The truth is that everybody wants economic growth and greater employment. No Government in the world say that they want less growth and fewer jobs. However, there is a big difference between talking about something and achieving it. This Government are proud of our achievements: the fastest growth of any major advanced economy in the world, employment at a record high, unemployment at a record low, rising living standards, a falling deficit and the return of national optimism. And we have done all that within five years of the worst ever peacetime recession, which was caused not only by the financial crisis, but by the spending of the Labour party from 2001 onwards.
There have been some very good contributions this afternoon. The hon. Member for West Bromwich West (Mr Bailey) raised the sale of the student loan book. I can tell him that the first tranche is expected to be sold by the end of 2015-16 and that over a five-year period the sales are expected to generate between £10 billion and £15 billion in revenues.
The hon. Member for Halton (Derek Twigg) spoke about living standards. Perhaps I can lay his concerns to rest by telling him what Paul Johnson of the Institute for Fiscal Studies said was
“the difference between Mr Osborne’s £900 better off and Mr Miliband’s £1,600 worse off”.
He said:
“In part the difference arises because Mr Miliband is talking about gross earnings, not net incomes. The latter allows the fuller description of what has happened to household living standards.”

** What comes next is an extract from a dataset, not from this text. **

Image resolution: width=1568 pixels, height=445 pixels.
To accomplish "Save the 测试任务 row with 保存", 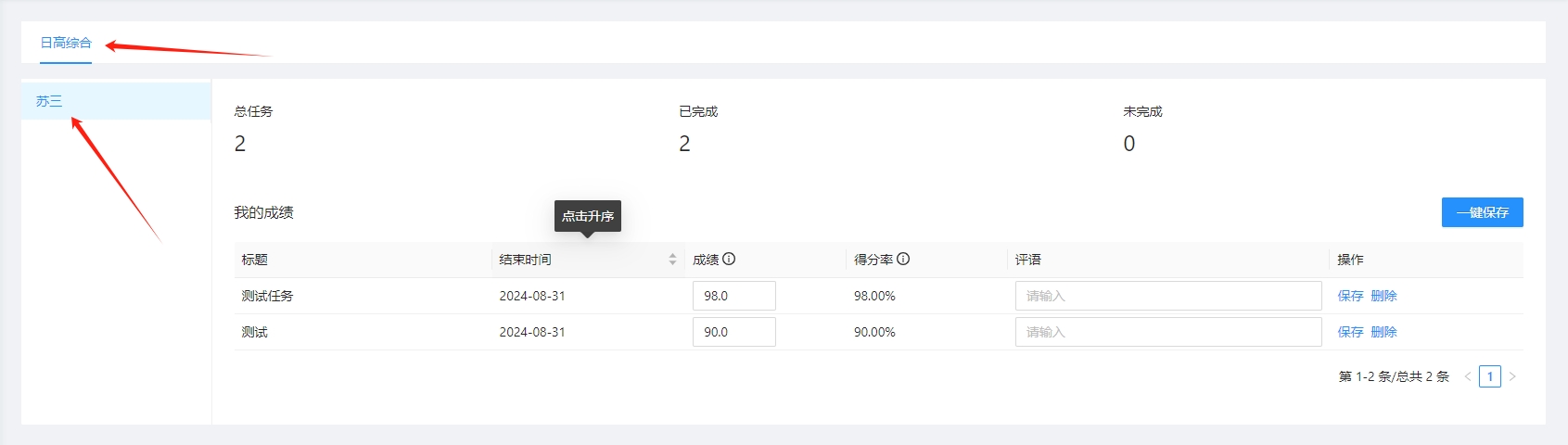I will [1350, 296].
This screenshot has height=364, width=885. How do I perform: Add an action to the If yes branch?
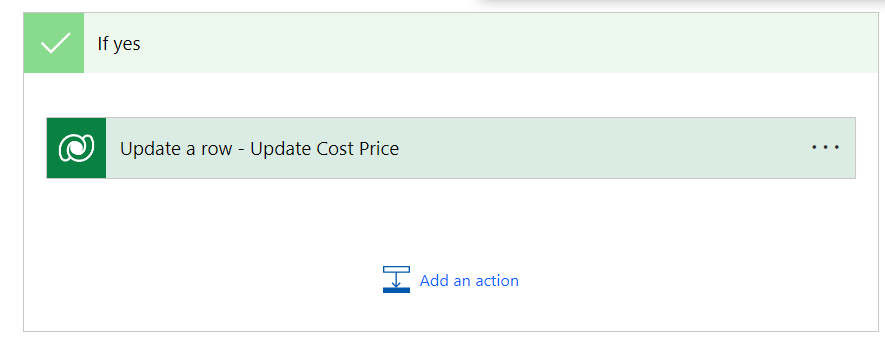450,280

It is important for all Members to understand the reality of how our economy is performing.
The right hon. Gentleman will realise that I have just quoted Paul Johnson of the IFS. I stand by what the IFS has said, which is that, from 2010 to 2015, the average household is £900 better off.
My right hon. Friend the Member for Boston and Skegness (Mark Simmonds) welcomed the fall in unemployment, the many who have been taken out of tax, and the fuel duty freeze, which has been great for his constituents. My hon. Friend the Member for Dudley South (Chris Kelly) spoke about the fact that Dudley is full of hard-working people, and said how our support for businesses has helped them. He will certainly be missed in this place.
The hon. Member for Luton North (Kelvin Hopkins) criticised many of the coalition’s cuts but did not say how he would sort out the huge financial mess left by the Labour party in 2010. My hon. Friend the Member for North Warwickshire (Dan Byles) gave impressive figures for improvements in his constituency, not just to the local economy but also to local public services. As he pointed out, a strong economy means that we can pay for excellent public services. I wish him every success in his career when he leaves this place.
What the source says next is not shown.